Mdm2 is required for HDAC3 monoubiquitination and stability.

HDAC3, one of the class I histone deacetylase modulates epigenetic landscape through histone modification. HDAC3 also interacts with non-histone proteins including p53 for deacetylation. Moreover, HDAC3 serves as a transcriptional repressor, interacting with NCor1/SMRT complex. Although HDAC3 plays a critical role for cellular homeostasis, regulatory mechanism of HDAC3 have been poorly understood. Here we report a novel regulatory mechanism of HDAC3 about its monoubiquitination and stabilization by Mdm2. HDAC3 levels were increased by ectopic expression of Mdm2 and decreased by Mdm2 ablation in various cell lines.
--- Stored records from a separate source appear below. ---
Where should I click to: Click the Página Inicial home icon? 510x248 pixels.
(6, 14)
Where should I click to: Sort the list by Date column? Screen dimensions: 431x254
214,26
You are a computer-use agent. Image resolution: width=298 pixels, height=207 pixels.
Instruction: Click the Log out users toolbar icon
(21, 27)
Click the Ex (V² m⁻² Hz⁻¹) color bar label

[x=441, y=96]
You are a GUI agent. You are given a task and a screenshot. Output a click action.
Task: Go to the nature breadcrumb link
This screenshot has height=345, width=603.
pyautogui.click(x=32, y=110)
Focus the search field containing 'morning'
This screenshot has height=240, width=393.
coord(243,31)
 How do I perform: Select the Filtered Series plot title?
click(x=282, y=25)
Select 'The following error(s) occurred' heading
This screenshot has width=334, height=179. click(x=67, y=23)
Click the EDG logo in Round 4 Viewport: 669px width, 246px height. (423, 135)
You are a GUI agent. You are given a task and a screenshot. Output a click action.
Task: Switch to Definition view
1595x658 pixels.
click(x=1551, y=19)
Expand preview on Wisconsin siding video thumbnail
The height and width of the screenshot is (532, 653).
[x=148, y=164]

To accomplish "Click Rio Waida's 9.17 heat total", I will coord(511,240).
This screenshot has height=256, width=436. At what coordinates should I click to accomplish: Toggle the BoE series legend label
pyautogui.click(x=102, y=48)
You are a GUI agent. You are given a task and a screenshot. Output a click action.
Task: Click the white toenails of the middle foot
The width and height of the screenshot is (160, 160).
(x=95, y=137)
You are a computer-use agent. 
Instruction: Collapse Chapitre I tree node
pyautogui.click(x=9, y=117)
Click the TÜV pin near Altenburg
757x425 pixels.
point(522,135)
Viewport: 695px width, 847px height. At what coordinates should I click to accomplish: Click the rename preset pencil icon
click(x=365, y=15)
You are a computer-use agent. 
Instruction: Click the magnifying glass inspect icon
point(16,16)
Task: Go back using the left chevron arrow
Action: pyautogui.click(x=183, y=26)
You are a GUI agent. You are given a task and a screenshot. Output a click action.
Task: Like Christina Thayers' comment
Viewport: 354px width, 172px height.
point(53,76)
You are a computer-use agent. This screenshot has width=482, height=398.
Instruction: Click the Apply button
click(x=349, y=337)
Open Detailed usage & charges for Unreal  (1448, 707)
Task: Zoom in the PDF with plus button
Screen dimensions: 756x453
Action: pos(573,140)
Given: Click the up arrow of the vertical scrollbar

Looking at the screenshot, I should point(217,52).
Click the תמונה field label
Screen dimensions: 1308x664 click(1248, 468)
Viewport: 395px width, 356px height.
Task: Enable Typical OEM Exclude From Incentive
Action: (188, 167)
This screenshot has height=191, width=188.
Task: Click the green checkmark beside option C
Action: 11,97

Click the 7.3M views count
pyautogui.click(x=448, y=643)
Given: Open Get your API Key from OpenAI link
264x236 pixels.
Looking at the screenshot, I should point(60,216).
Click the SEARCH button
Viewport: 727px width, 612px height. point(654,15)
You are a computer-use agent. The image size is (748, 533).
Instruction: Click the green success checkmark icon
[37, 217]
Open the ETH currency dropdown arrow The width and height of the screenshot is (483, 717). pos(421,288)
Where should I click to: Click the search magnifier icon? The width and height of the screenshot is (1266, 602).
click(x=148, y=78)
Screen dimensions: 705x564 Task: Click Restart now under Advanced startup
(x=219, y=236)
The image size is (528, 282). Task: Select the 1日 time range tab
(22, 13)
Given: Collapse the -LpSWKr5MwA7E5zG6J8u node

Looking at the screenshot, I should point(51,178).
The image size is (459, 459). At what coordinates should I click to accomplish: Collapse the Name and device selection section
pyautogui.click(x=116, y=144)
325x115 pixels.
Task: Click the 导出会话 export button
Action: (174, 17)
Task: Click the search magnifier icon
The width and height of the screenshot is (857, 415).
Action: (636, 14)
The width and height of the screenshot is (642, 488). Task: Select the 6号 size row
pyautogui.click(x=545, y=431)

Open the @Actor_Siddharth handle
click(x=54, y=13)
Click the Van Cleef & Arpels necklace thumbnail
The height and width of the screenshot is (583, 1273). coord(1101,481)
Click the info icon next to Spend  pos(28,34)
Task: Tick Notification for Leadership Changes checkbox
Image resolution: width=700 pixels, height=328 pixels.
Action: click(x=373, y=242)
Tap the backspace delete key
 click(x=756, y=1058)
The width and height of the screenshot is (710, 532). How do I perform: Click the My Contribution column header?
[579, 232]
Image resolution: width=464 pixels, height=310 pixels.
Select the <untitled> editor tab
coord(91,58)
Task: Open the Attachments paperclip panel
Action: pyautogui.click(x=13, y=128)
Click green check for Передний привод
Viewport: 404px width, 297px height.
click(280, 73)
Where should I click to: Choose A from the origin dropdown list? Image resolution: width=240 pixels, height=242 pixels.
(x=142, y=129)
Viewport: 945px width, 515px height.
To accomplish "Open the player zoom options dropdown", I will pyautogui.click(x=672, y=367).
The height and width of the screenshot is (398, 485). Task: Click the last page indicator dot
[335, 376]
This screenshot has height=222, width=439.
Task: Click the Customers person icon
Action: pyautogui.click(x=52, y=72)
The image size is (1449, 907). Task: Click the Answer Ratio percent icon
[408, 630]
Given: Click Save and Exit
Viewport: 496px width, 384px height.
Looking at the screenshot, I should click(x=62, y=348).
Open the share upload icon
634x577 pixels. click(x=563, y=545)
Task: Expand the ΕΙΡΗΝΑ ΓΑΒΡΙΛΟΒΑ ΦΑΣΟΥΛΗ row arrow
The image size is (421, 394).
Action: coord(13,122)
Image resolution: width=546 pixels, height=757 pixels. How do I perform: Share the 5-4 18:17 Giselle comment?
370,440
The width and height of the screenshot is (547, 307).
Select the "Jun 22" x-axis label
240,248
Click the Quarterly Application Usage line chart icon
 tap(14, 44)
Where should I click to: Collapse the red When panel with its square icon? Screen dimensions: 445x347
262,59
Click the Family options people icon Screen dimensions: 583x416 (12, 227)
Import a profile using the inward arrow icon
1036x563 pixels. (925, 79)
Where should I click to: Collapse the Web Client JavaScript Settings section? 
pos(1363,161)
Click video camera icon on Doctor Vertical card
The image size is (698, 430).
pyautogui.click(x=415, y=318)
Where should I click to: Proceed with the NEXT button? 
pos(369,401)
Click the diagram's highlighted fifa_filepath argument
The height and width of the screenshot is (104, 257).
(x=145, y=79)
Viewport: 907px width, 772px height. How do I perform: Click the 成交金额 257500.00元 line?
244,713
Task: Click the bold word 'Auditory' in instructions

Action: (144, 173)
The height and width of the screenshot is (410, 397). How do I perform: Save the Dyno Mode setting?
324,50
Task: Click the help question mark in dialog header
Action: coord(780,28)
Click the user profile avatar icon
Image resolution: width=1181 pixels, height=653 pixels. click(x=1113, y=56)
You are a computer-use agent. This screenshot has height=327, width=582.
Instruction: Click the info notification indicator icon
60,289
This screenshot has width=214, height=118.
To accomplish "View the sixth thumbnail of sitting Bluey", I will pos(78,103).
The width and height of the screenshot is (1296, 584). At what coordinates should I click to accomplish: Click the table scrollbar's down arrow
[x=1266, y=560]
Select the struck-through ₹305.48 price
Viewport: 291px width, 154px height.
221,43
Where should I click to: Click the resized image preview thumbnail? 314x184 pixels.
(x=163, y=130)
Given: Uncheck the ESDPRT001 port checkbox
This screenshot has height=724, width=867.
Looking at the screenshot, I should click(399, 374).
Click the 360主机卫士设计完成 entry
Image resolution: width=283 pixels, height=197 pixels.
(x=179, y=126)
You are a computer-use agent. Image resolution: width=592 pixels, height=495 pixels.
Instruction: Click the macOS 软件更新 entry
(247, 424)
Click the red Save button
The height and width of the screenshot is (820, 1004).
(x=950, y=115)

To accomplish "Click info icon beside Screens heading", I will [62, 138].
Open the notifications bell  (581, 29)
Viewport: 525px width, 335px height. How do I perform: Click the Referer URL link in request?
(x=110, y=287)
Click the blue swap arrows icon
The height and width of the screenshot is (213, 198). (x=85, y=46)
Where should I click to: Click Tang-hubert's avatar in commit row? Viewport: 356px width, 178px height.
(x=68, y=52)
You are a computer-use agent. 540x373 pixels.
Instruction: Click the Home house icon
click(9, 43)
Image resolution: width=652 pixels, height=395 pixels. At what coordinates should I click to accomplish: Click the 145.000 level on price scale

We found that Mdm2 directly interacts with HDAC3 and induces HDAC3 protein levels without alteration of mRNA levels. Ectopic expression of wild type but not RING mutant of Mdm2 increased HDAC3 monoubiquitination. In addition, MdmX is beneficial for mdm2-mediated HDAC3 regulation. Ablation of Mdm2 and Mdm2/MdmX decreased cell migration along with the decrease of HDAC3 levels. These data provide an evidence that Mdm2 positively regulates HDAC3 monoubiquitination and stability.